Komu W - Store application logs in timescaleDB/postgres.

Store application logs in timescaleDB/postgres.(23 November 2018)

Intro
Opinion
timescaleDB & PostgreSQL
Our application
Querying
Conclusion

Intro
If the title alone has already turned you off, I understand. It's almost unheard of, these days, to store application logs in a structured datastore.
Whenever people talk about logs and their logging pipeline, it usually involves ELK(Elasticsearch), MongoDB or such other NoSQL databases.

And no such talk is complete without a tale of how people have to stay up at night feeding their Elasticsearch monstrous JVM with the blood of unblemished year-old sheep(or whatever JVM's feed on).

And it does make a lot of sense to store logs in an unstructured database, because after all, logs are unstructured by nature. Are they?
In this blogpost, I'll try & make a case for storing logs in an SQL database. I'll then go ahead and implement a proto-type logging pipeline using PostgreSQL/timescaleDB.

Opinion
I hold a differing opinion, I think if you look at logs hard enough; a structure starts to emerge.
In this section, I'll lay out my opinion about logs and logging in general.
This are my opinions and I hold no brief for anybody. I'm not going to try and convince you to adopt my worldview, but atleast to consider it.

opinion 1: logs are actually structured.
If you look at an example HTTP log of the popular tcp/http load balancer, haproxy:


Mar 9 15:08:05 LB1 local0.info haproxy[21843]: 10.0.0.1:1028 [09/Mar/2012:15:08:05.179] FT BK/SRV 0/0/1/8/9 304 12 - - ”GET / HTTP/1.1”

You can see a lot of structure in it, there's; timestamp, client IP address, backend name, response time, status code etc
And all this things will be available in every log event; that's a lot of structure.

opinion 2: You should annotate your logs with more structured information to make them much more useful.
Take the haproxy log above, it would be much more useful if we added metadata like;

the environment the application is running in(production/test/dev/staging etc)
the IP address of the server that the app is running in
the name of the service/app
the service/app version number(this can be the last commit hash that was deployed)
etc

opinion 3: logs should be primarily used to help debug issues in production.

opinion 4: logs should only be persisted for a short period of time(~7days).
This is a corollary of opinion 3 above.

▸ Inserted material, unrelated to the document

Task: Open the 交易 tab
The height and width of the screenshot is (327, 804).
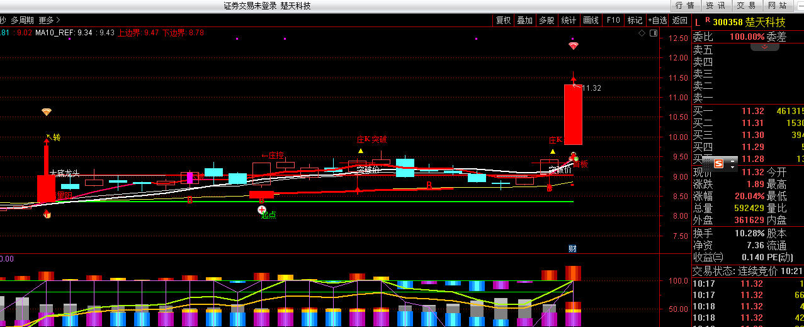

If we buy into the argument that logs are for debugging purposes, then we can also argue that if an issue occurs in production, you ought to debug it asap. Which means, you only need to store logs for a max of 7days.
What you do with the logs after 7days(7 is just a rough estimate) is upto you; you can send them to /dev/null, or AWS s3 or some other cold storage but they should not be lying around in your primary log store.

opinion 5: you should not lose logs, but it should not be a big deal if you do.

opinion 6: you should err on the side of logging more meta/data than you think you'll need.

opinion 7: logs can be time-series data.
Take a deep breathe; time-series data at this point in time in our industry is a loaded term that means different things to different people.
The definition of what time-series data is that I like asscociating myself with is; data that collectively represents how a system/process/behavior changes over time. - taken from the blogpost; What the heck is time-series data (go read it)

ie, I'm making the case that, the following log events are time-series data:



time                          | application_name |application_version | environment_name |     log_event      | trace_id |            file_path        |  host_ip   |      data
------------------------------+------------------+--------------------+------------------+--------------------+----------+-----------------------------+------------+------------------------------------------------------------------------
2018-11-18 14:07:18.936522+00 | ETL_app          | v0.5.0             | production       | video_process_job3 | caf72697 | /usr/src/app/code/etl.py    | 172.23.0.2 | {"job_id": "658d31dd85fd", "jobType": "batch"}
2018-11-18 14:14:58.223893+00 | ETL_app          | v0.6.0             | canary           | video_process_job3 | 17603a0  | /usr/src/app/code/etl.py    | 172.23.0.3 | {"error": "Traceback (most recent call last):\n  File \"/usr/src/app/code/etl.py\", line 129, in job3\n    ourJobs[5]\nIndexError: list index out of range\n", "job_id": "c1a164c2-86c5-43e6-a0e5-3ca2377abe95", "jobType": "batch"}
2018-11-18 14:09:09.581655+00 | WebApp           | v0.5.0             | production       | login              | 45a7dc73 | /usr/src/app/code/web.py    | 172.23.0.2 | {"user": "Shawn Corey Carter", "email": "someemail@email.com", "status_code": 504, "response_time": 95}
2018-11-18 14:09:09.580918+00 | WebApp           | v0.5.0             | production       | login              | 0f776af0 | /usr/src/app/code/web.py    | 172.23.0.2 | {"user": "Shawn Corey Carter", "email": "someemail@email.com", "status_code": 504, "response_time": 6}
2018-11-18 14:09:10.552307+00 | WorkerApp        | v1.6.8             | staging          | process_work       | 6d07fb95 | /usr/src/app/code/worker.py | 172.23.0.2 | {"worker_id": "97b44537", "datacenter": "us-west"}
2018-11-18 14:09:10.551532+00 | WorkerApp        | v0.5.6             | production       | process_work       | 8b2daa49 | /usr/src/app/code/woker.py  | 172.23.0.2 | {"worker_id": "a6035461, "datacenter": "us-west"}

you can(and probably should) fashion your logs as time-series events.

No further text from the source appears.